Может быть, в ту же Сеговийскую лунную ночь, слышались две песни: под балконом донны Анны песнь любви земной пел грешный дон Жуан Тенорио, а перед иконой Божьей Матери — песнь любви небесной — св. брат Жуан Креста. И две эти песни, святая и грешная, были почти неотличимы одна от другой.
Часто уходил он из Сеговийской обители в соседние горы, где находилась пещера, откуда видны были только пустынная равнина, снеговые горы и небо. Целыми часами сидел он в этой пещере, погруженный в молитву или созерцание, а когда приходили к нему из обители, говорил как будто с виноватой улыбкой: «Ради Бога, оставьте меня, я не создан для того, чтобы жить с людьми. Лучше говорить с камнями, чем с людьми, — меньше греха…» (Вrunо, 326–344).
Скажет в «Песне Духа»: «Опьяненные любовью (к Богу) души уже не участвуют ни в чужих делах, ни даже в своих собственных» (Abr., 222). «Ангелам подобны такие люди (созерцание совершенного); что о грехах скорбеть надо, знают и Ангелы, но не скорбят и, даже в милосердных делах своих, не знают жалости, так же и эти люди… жалости чужой не знают; довольствуясь соединением с Богом, ничего они уже не хотят ни от вещественного мира, ни от духовного» (Abr., 217). Вечная молитва его: «Да расширит Господь душу мою, и да избавит меня от жизни земной, чтобы мне не нести на себе бремени человеческих душ» (Вrunо, 266. Baruzi, 284).

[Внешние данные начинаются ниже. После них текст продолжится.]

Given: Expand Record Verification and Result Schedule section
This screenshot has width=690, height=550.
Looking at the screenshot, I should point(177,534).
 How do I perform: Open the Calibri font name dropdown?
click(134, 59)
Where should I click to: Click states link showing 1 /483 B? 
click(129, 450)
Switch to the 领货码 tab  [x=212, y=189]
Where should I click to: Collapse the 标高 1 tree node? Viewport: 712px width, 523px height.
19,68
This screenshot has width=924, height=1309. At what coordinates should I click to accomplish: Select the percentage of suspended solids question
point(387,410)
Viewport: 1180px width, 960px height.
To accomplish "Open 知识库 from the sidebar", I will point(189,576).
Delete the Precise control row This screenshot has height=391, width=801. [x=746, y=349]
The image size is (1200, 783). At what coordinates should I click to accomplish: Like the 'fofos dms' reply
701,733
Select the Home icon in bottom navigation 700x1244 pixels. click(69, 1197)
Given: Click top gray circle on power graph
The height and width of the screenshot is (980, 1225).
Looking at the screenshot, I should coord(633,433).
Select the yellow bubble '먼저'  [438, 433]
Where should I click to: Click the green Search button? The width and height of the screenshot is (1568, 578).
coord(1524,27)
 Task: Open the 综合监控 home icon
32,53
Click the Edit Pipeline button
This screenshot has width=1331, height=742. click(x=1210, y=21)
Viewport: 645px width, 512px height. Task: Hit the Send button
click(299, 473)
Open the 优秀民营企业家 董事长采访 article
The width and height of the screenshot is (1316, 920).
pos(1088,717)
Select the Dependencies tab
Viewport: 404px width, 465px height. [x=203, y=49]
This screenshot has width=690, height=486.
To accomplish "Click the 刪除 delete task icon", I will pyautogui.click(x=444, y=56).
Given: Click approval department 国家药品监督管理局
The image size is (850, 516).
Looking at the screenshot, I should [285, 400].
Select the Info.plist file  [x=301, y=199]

Страшную меру уединения его дают такие слова, как эти: «С миром должно так поступать, как будто никакого мира и не было вовсе» (Abr., 198). «Если бы даже рушился мир, будь спокоен» (Вrunо, 357).
Заповедь эту Иоанна Креста вспомнит, вероятно, полудруг, полувраг его, о. Джироламо Грациано, когда скажет о нем не очень справедливо, но очень язвительно: «Есть люди, которым кажется, что все духовное совершенство заключается в том, чтобы не выходить из кельи… если бы даже весь мир погибал в огне пожара» (Вrunо, 298). Кажется, бывали такие минуты, когда и сам Иоанн Креста сомневался, должно ли «с миром поступать так, как будто никакого мира и не было вовсе». Чтобы вернуться в мир, пробудиться от созерцания — погружения в себя и в Бога, он, в такие минуты, «бил кулаком об стену» (Baruzi, 283. Вrunо, 291–327).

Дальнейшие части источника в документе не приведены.